** Data records **
>>>>>
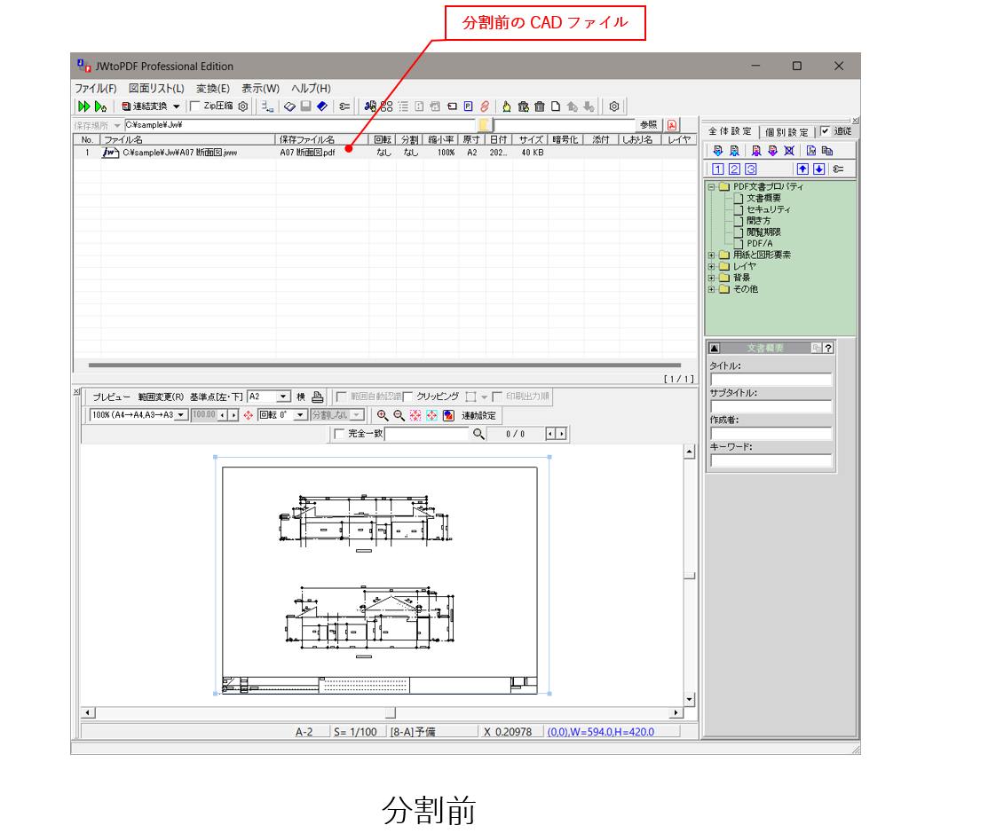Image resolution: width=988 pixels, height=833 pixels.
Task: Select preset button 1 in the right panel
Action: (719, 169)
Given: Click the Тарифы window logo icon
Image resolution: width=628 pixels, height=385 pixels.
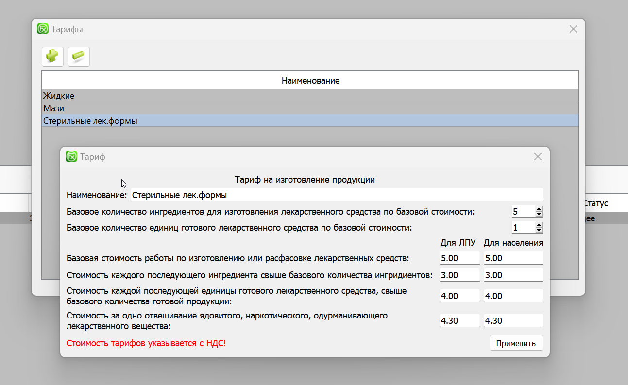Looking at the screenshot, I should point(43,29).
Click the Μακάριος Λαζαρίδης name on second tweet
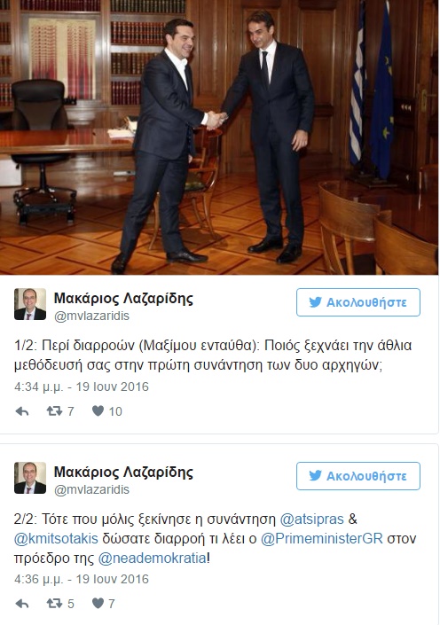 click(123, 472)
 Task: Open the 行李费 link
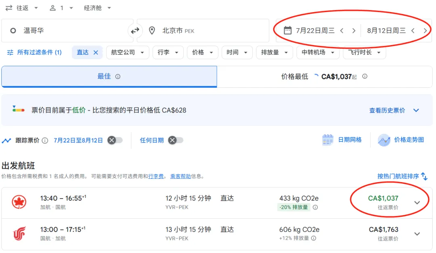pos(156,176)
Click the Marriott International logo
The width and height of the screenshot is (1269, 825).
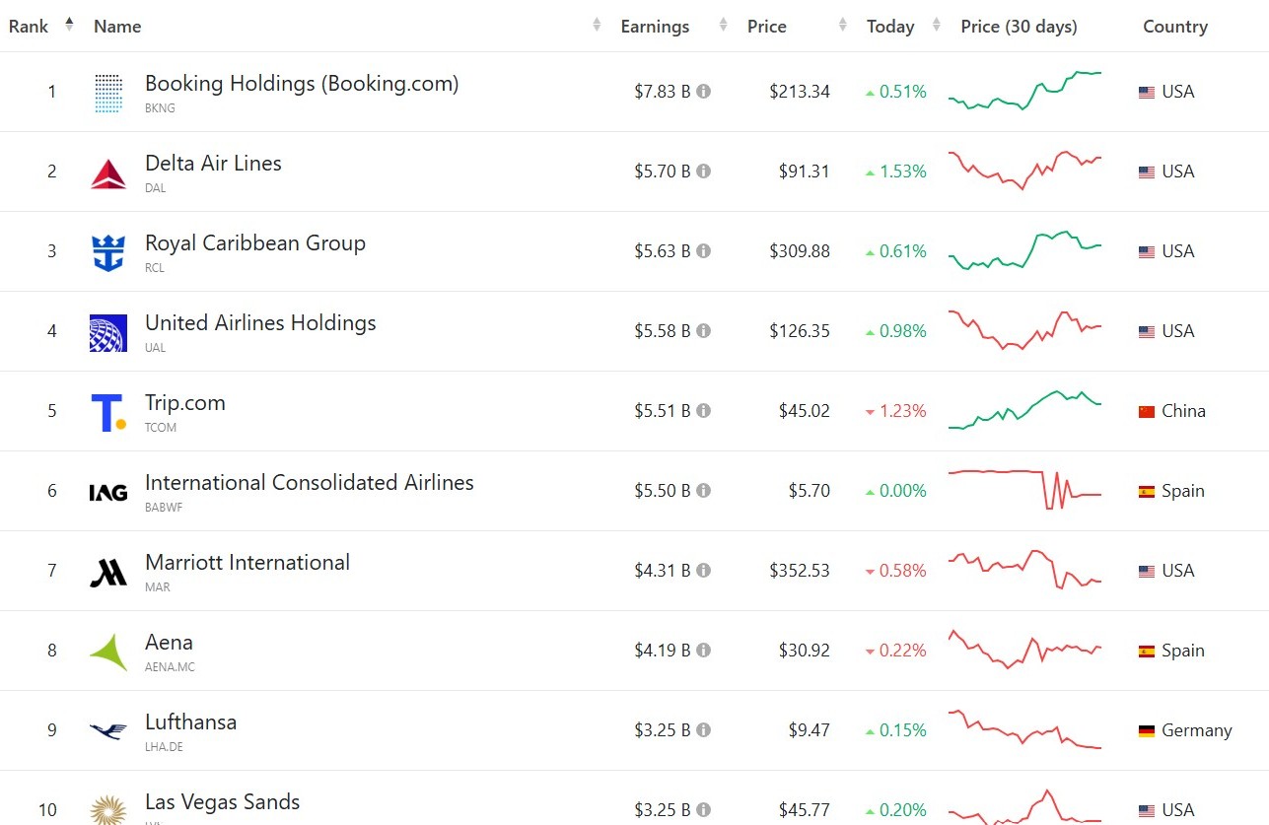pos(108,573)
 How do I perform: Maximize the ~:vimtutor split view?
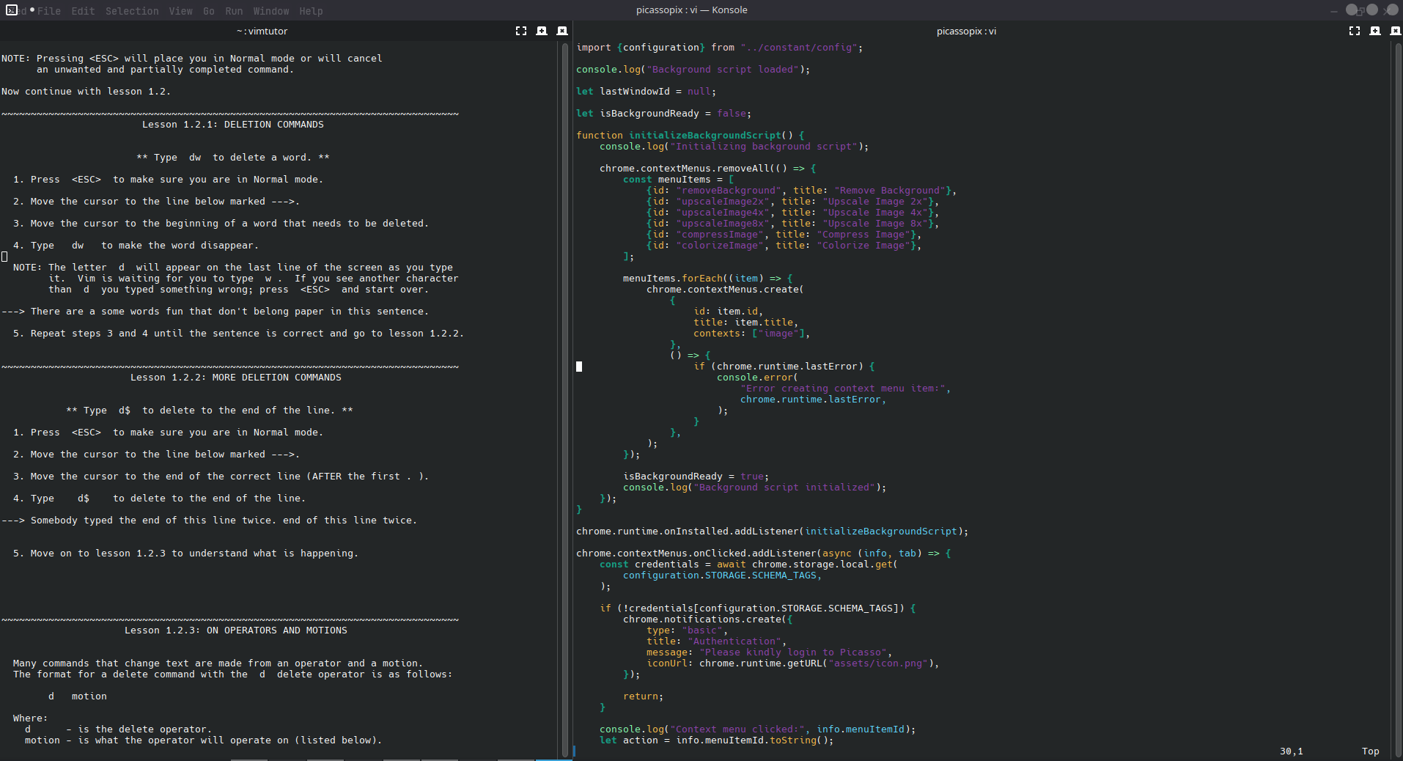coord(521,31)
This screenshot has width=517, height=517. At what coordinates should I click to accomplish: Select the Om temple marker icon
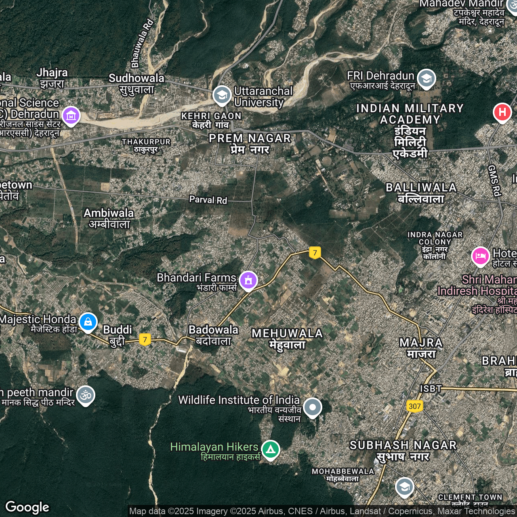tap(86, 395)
<<<<<
>>>>>
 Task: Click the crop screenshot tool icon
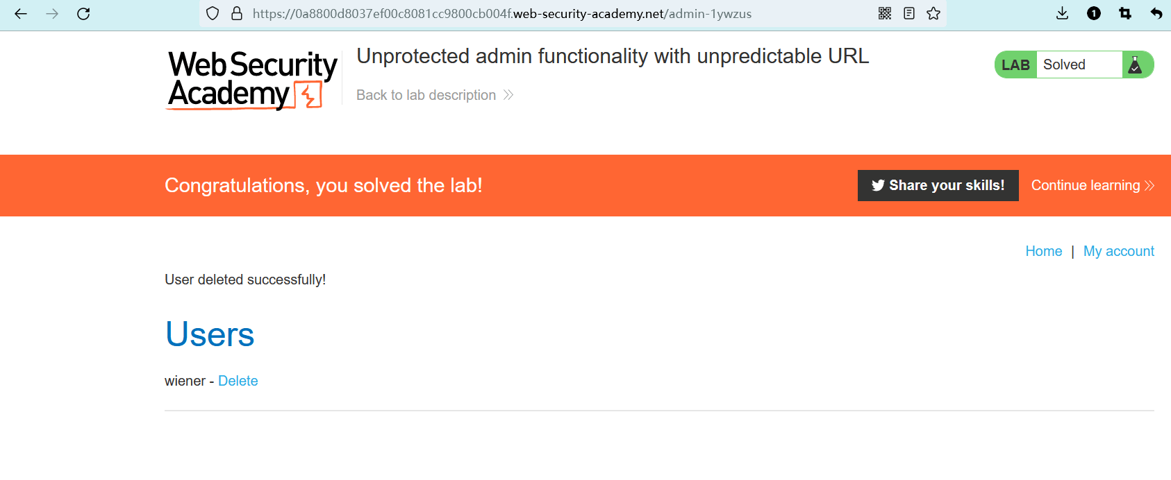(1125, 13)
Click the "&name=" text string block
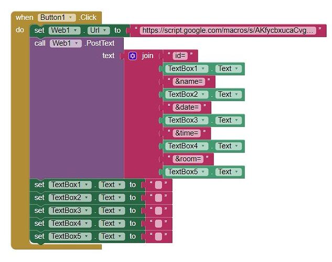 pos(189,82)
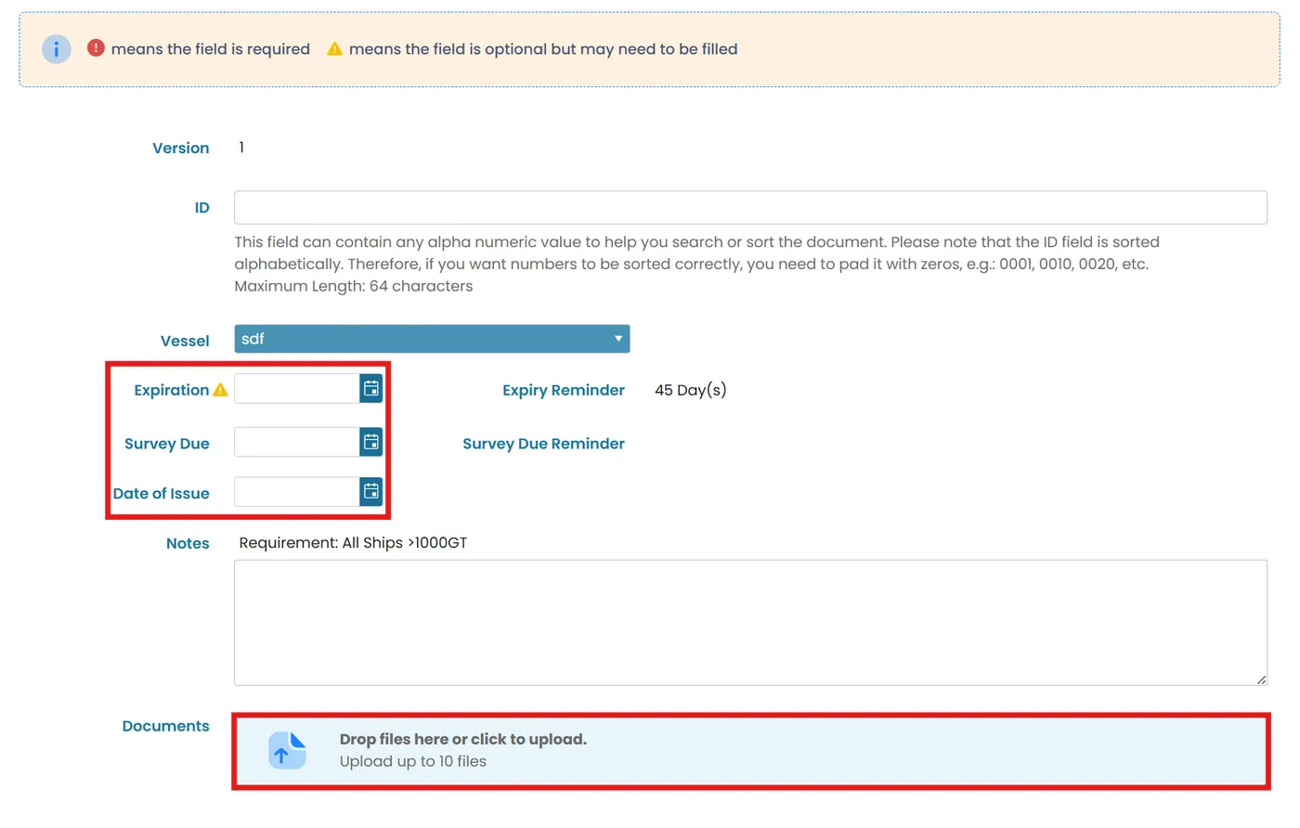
<<<<<
>>>>>
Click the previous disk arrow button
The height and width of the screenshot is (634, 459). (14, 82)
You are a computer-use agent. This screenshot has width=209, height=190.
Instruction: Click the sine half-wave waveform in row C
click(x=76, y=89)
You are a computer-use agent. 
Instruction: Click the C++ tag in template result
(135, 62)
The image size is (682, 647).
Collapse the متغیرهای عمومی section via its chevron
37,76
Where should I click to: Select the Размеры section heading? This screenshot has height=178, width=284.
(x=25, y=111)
<<<<<
** Set task **
Copy the records from the line with "Task: Click the crop screenshot tool icon" up to and including the line with "pos(189,82)", swapping "text string block" for "text string label" and changing nothing else. Leave the pictures out.

** Worked solution **
 Task: Click the crop screenshot tool icon
(1125, 13)
Click the "&name=" text string label
 pos(189,82)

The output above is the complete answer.